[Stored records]
====

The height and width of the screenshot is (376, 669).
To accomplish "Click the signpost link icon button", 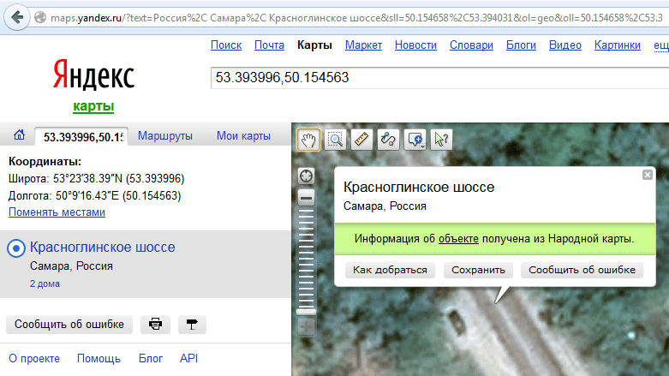I will point(192,325).
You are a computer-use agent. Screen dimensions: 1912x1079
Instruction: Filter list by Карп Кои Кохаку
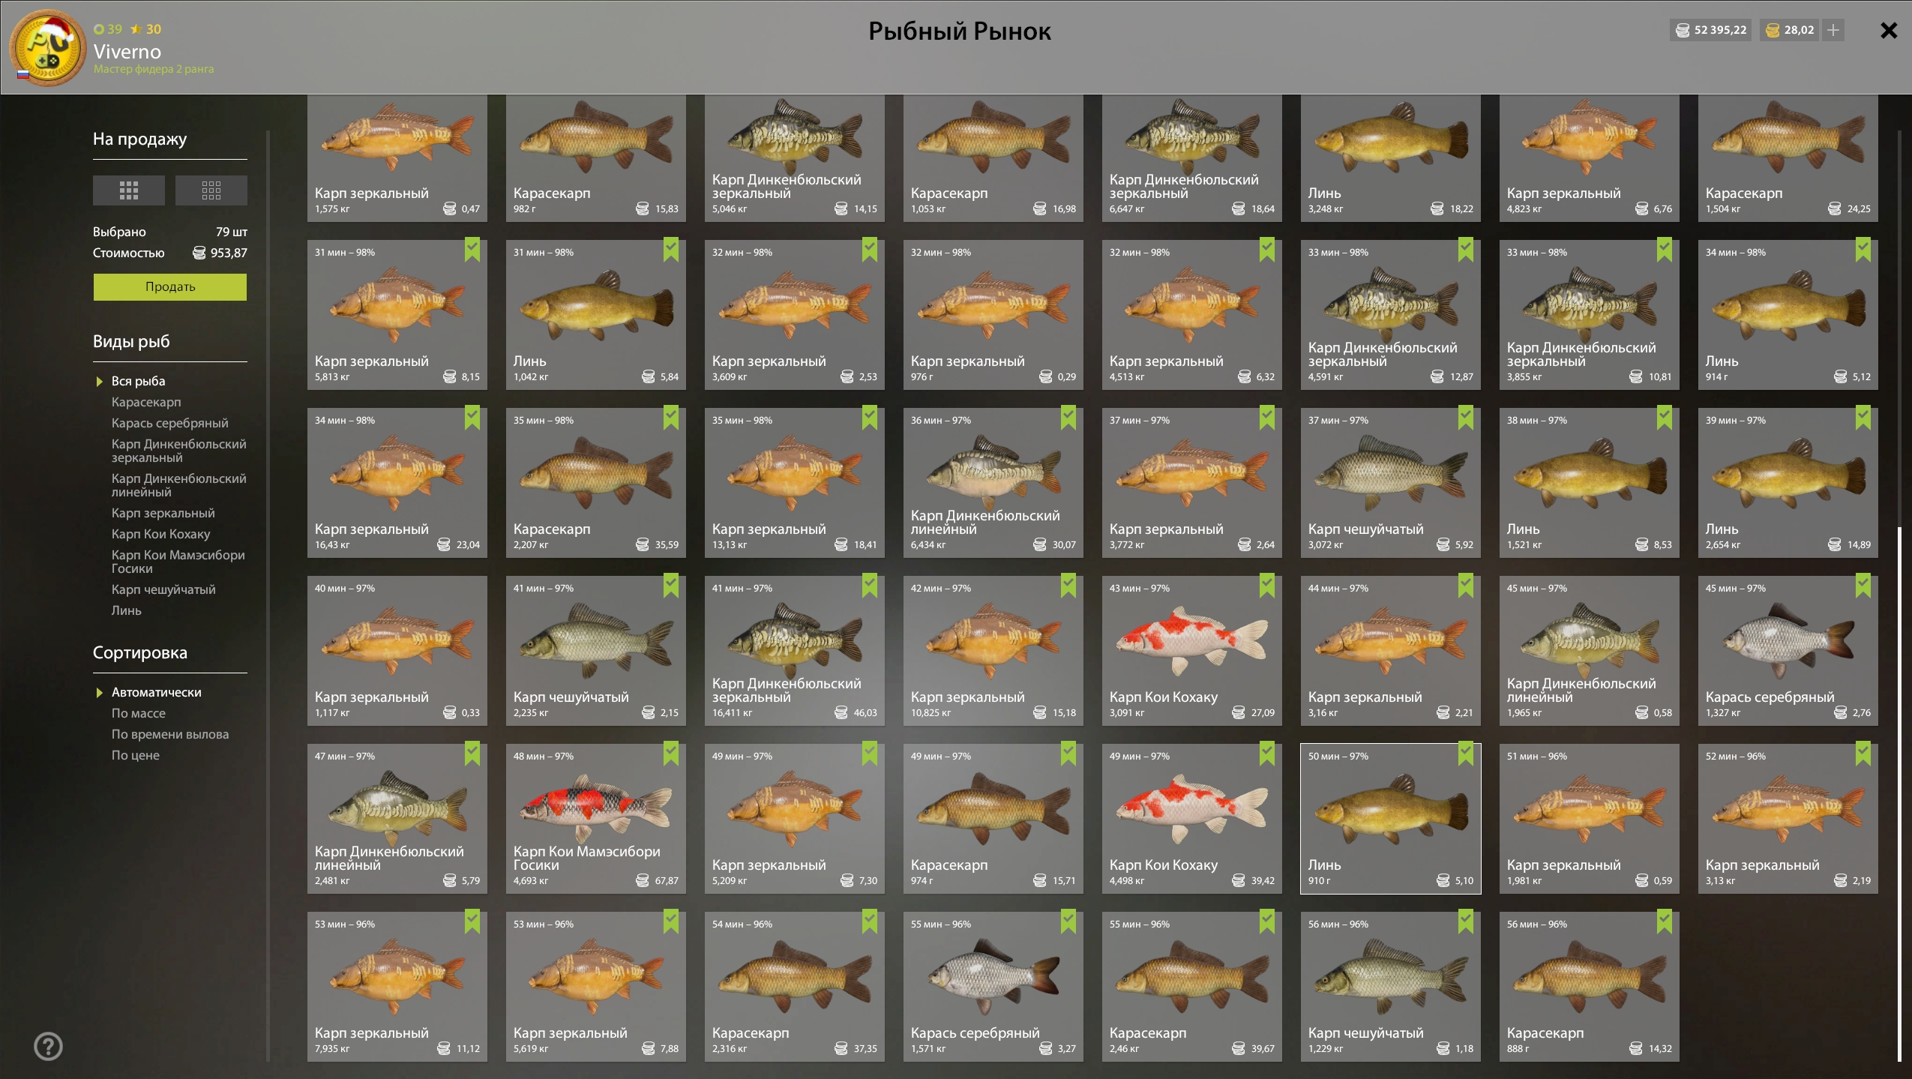pyautogui.click(x=160, y=534)
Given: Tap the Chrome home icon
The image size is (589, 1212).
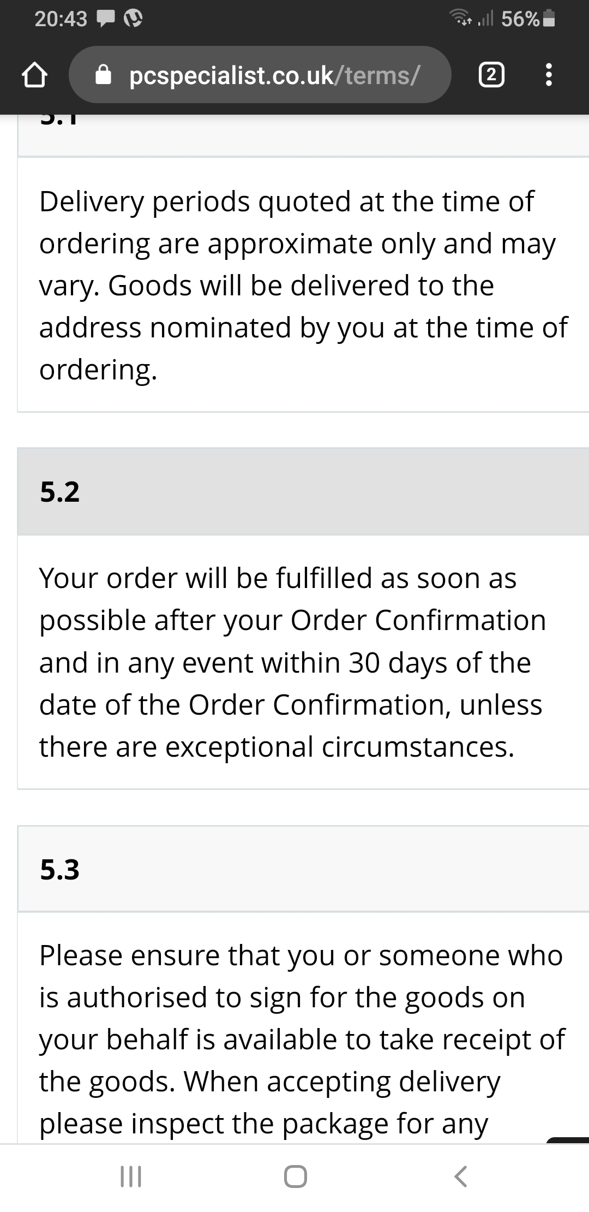Looking at the screenshot, I should [34, 75].
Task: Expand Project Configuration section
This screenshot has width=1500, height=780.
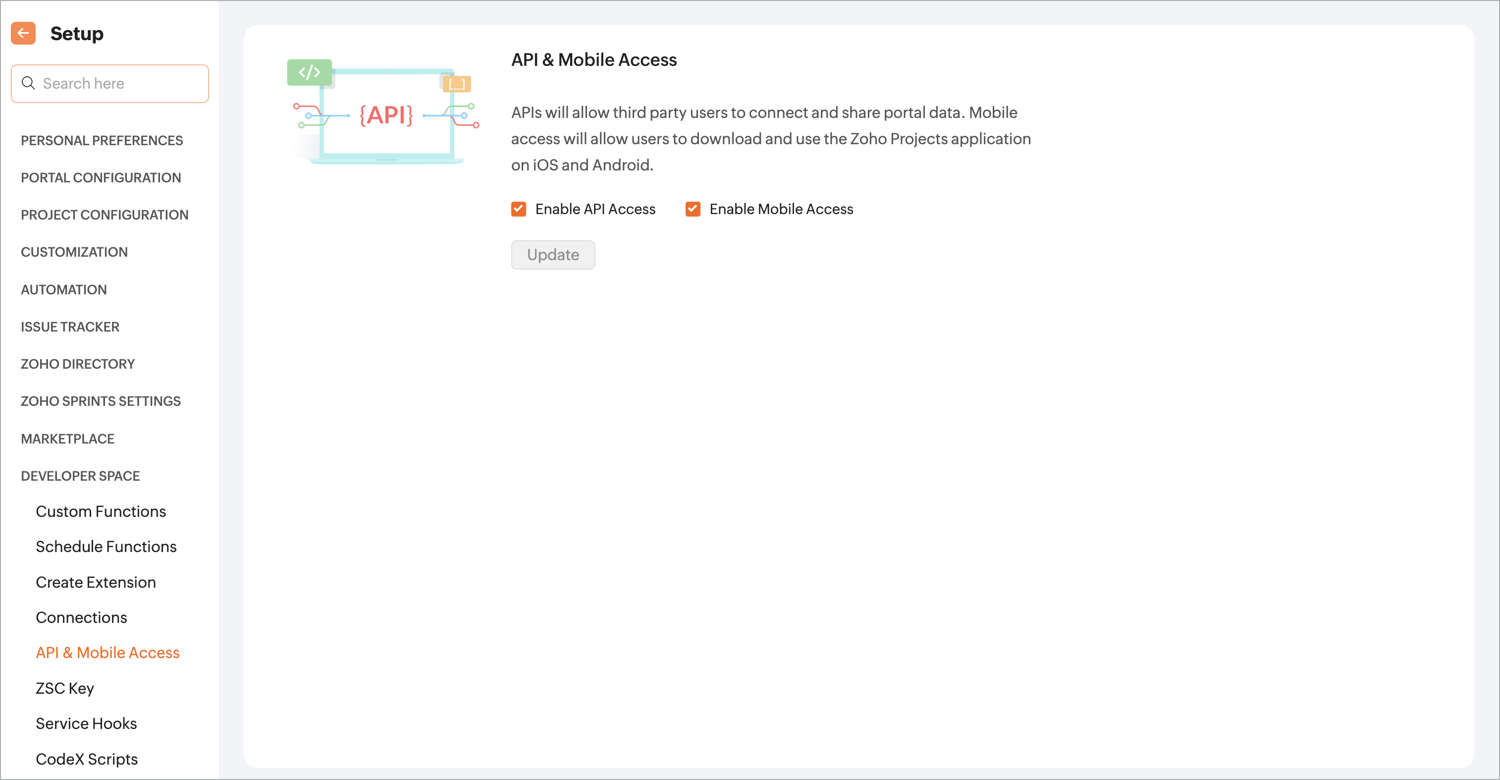Action: [105, 215]
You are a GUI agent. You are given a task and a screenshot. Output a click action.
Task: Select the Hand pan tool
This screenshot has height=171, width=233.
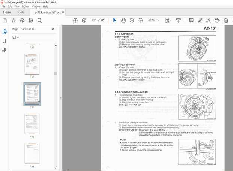click(x=123, y=20)
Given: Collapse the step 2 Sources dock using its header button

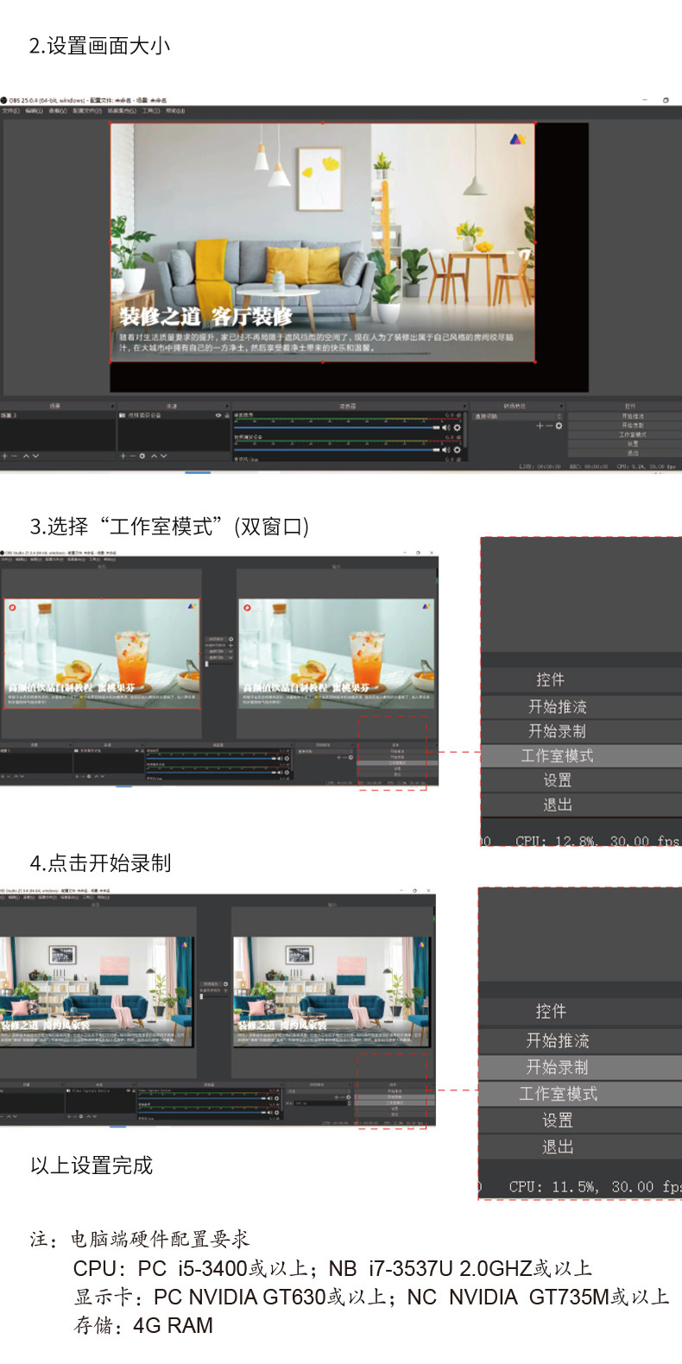Looking at the screenshot, I should (226, 406).
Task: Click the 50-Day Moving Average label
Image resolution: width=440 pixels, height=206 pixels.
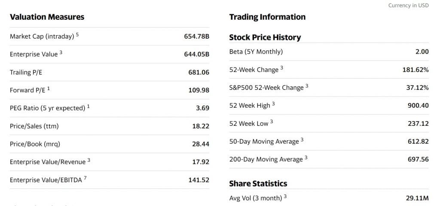Action: tap(264, 142)
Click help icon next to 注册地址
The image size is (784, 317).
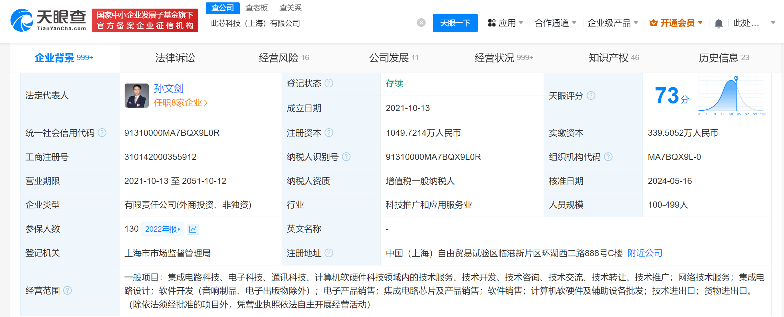pos(329,253)
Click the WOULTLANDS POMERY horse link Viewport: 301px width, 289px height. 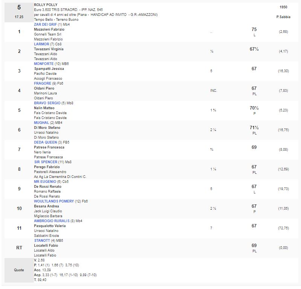point(54,201)
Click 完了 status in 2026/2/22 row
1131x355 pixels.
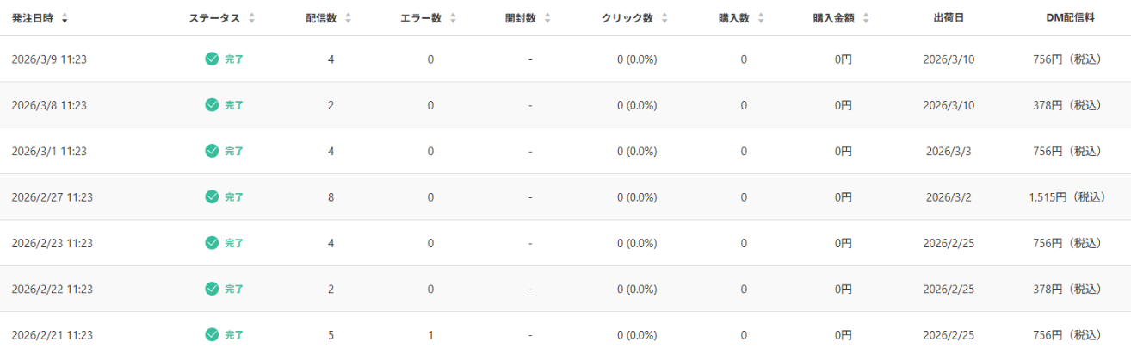click(x=234, y=289)
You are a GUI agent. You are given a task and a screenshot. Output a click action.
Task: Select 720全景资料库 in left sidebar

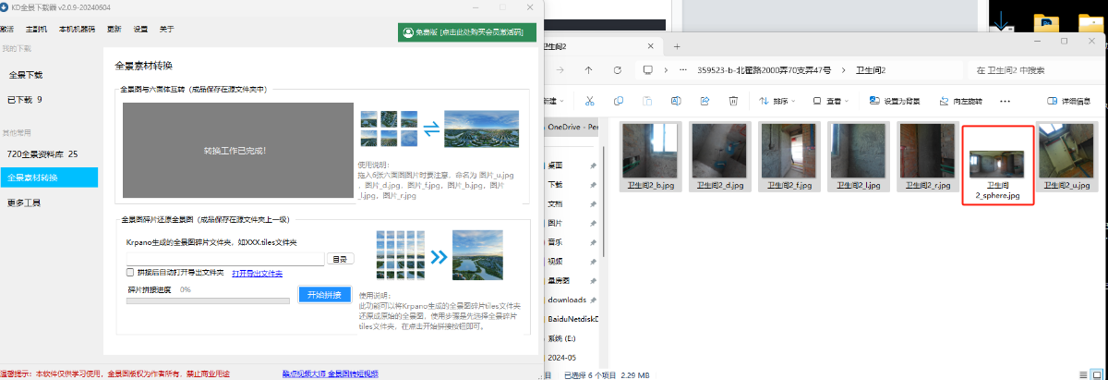[42, 153]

====

What this task involves - Show every line in the entries above that contains the string "pixels". Letter case counts.

Reply to the task -
Image resolution: width=440 pixels, height=206 pixels.
1131x355 pixels.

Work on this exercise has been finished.